Unless you're assuming that agent A "knows" it has free will so its own actions have no cause, while agent B can't tell whether the environment caused agent A's actions or vice-versa. But if that's what the proof hinges on, it's pretty shallow, because agent A has no such guarantee that its own choices have no root cause.

blackbear_ · on Oct 29, 2020

Sorry, I was quite sloppy in my previous comment. Agent B certainly can learn everything that A learns from the same observations.

What I meant is that you cannot learn from "general" observational data, unless it is structured in a certain way (the randomized controlled trial mentioned in a sibling). RL is able to gather data on its own, while other ML methods must do with what they are given.
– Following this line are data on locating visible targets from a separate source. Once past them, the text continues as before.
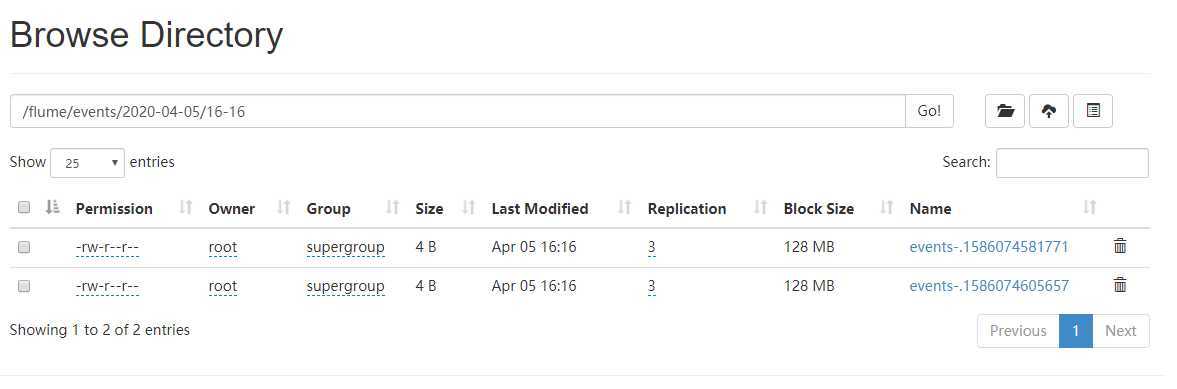Toggle the select-all checkbox in header
This screenshot has width=1177, height=389.
tap(23, 207)
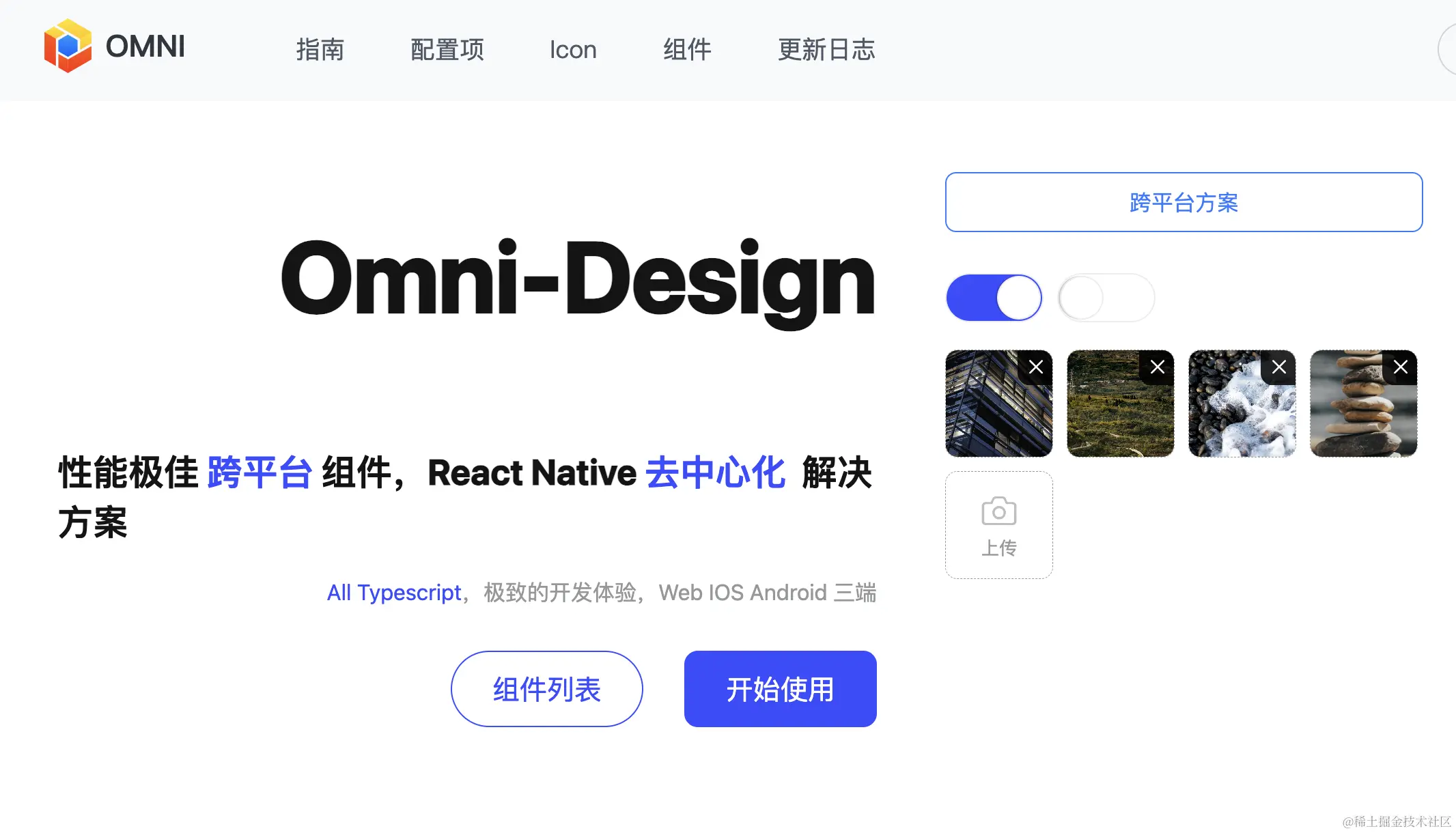The height and width of the screenshot is (833, 1456).
Task: Remove the green field photo
Action: point(1157,367)
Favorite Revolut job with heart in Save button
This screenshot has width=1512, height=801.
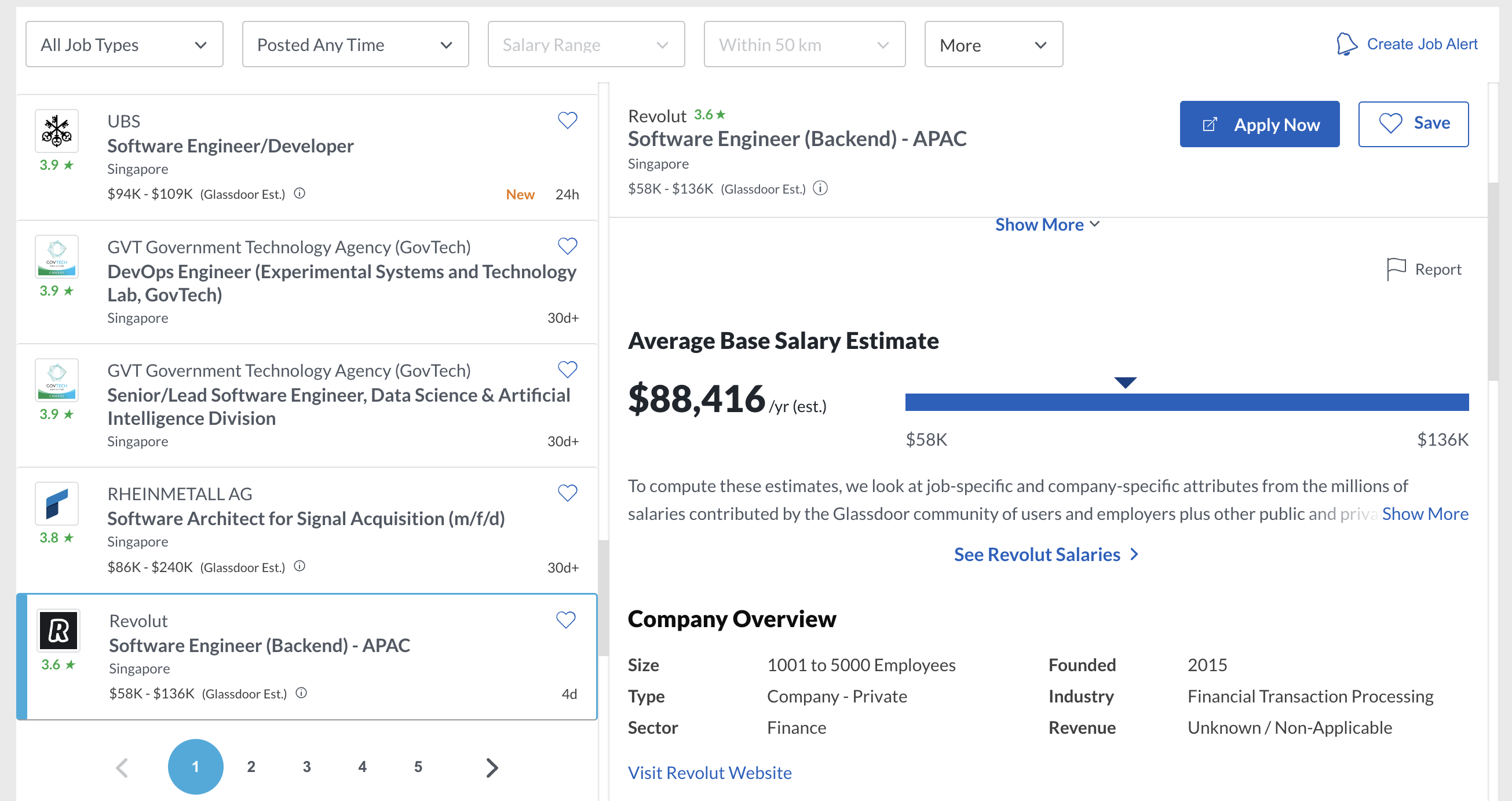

This means that RL could eventually discover the causal relationships, while non-RL cannot (except if the data comes from a RCT).

zwaps · on Oct 29, 2020

Do I understand you correctly that you mean: "Learn automatically without further human input?"

Because in statistics, causal inference is certainly possible without RCTs.

jbay808 · on Oct 29, 2020

Thank you for the follow-up! That's much clearer.

axiom92 · on Oct 29, 2020

>you cannot learn causality from observational data alone.

As others have pointed out, this is kind of the point of much of Pearl's work on causality. Specifically, do-calculus provides a set of primitive operations that can be used to convert queries in interventional/counterfactual (causal) distributions to estimands in a purely observational distribution.

dfmooreqqq · on Oct 29, 2020

Agreed. But even RL is often difficult to transfer to other domains of knowledge.

Though I agree that this is an important next challenge (and causality has been the "next challenge" for at least the last 5 years), it's often more easily solved these days with mixing in human expert knowledge to the equation (that is, using ML alongside of human expertise).

benlivengood · on Oct 29, 2020

What of astronomy, then? I think it is possible, but certainly more difficult, to infer causality from observation.